Implementing and testing a gossip protocol with Rust

Intro

With the recent AI and ML boom, there's a lot of uncertainty around what technologies and paradigms will be most relevant to the market. One thing is clear though, the scale of computing tasks that we're dealing with is constantly increasing. It will be more common to have computational tasks that span multiple machines. In this context, I thought it would be good to try out an interesting challenge with great educational potential: Fly.io's distributed systems challenge: Gossip Glomers.

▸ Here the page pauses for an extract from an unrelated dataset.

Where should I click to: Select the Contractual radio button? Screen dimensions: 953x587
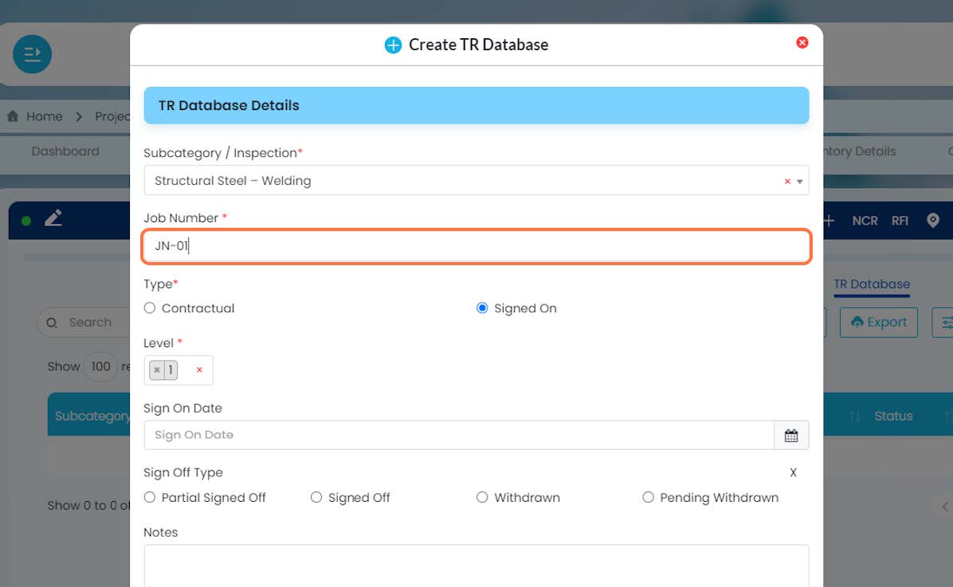pyautogui.click(x=150, y=308)
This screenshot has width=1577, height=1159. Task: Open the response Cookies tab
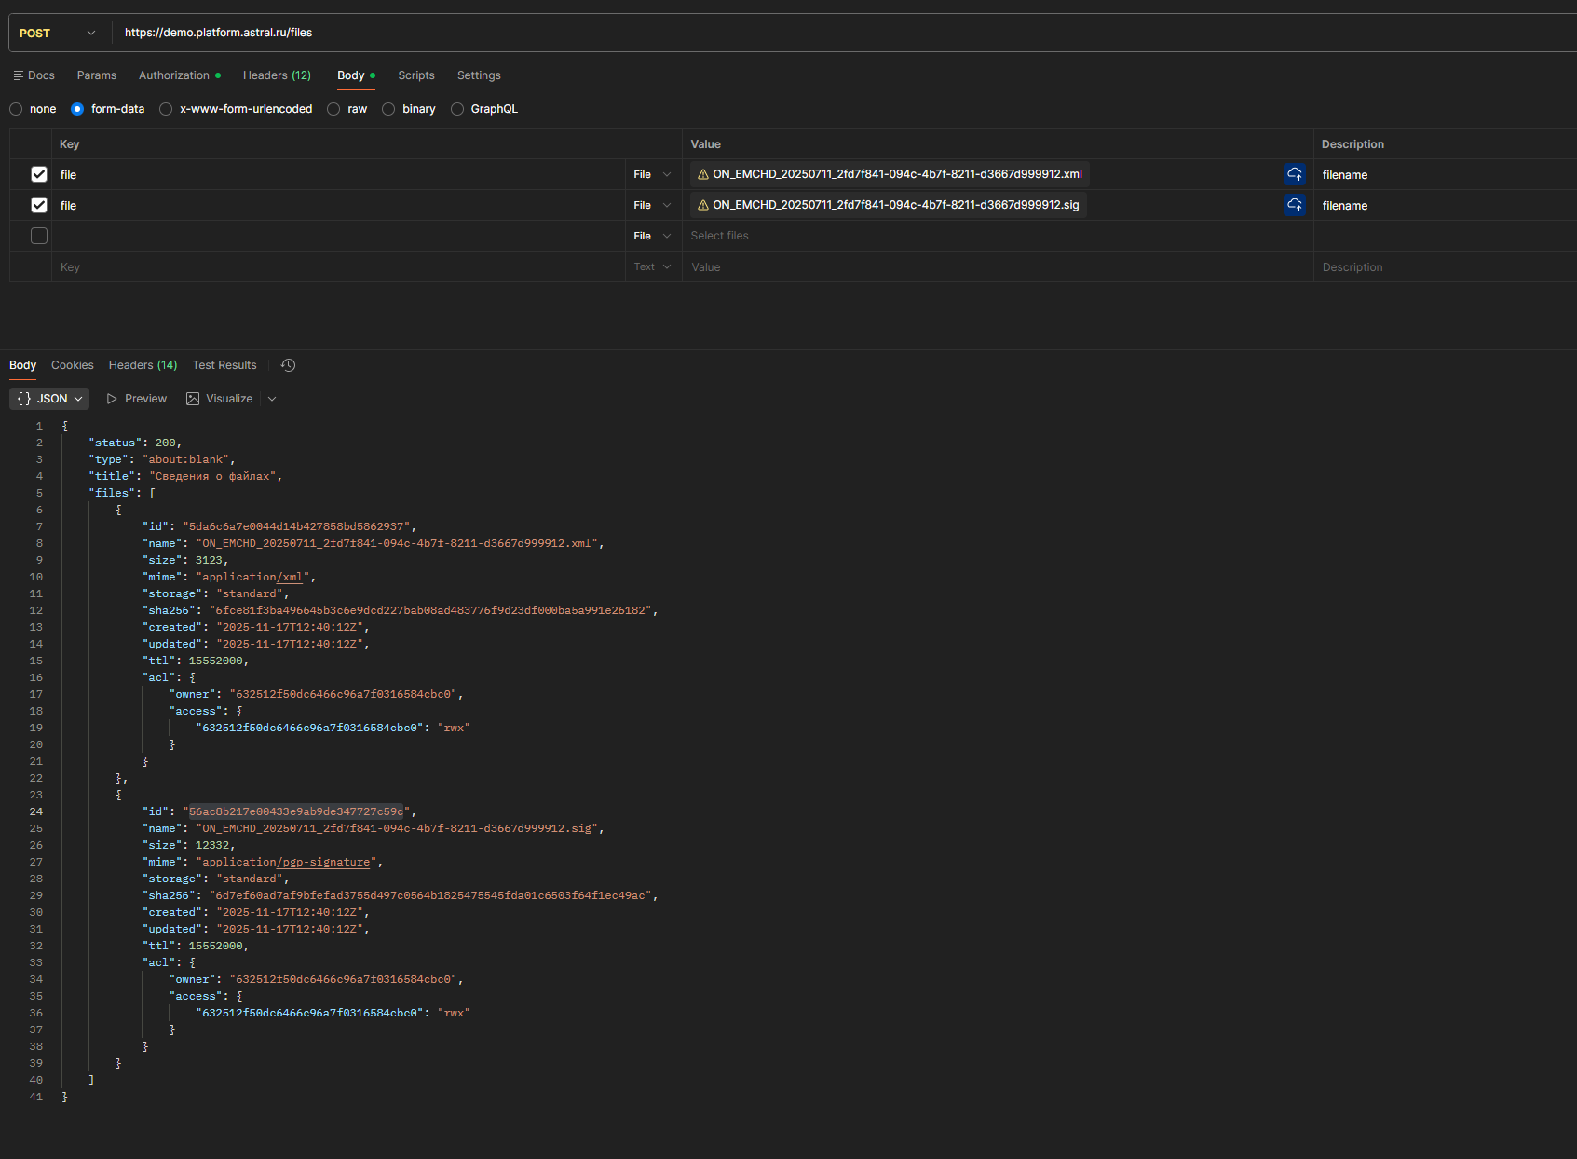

The challenge centers around the concept of gossip protocols, a paradigm for replicating data across a distributed system. It involves using Maelstrom, a workbench for writing your own implementations of distributed systems. Maelstrom relies on Jepsen - a testing library to check your implementations. Keep in mind, these frameworks are for building and testing educational versions of distributed systems, and are not tools that you would use in a production system.

Setup

Before explaining gossip protocols, let's cover what we need to get going.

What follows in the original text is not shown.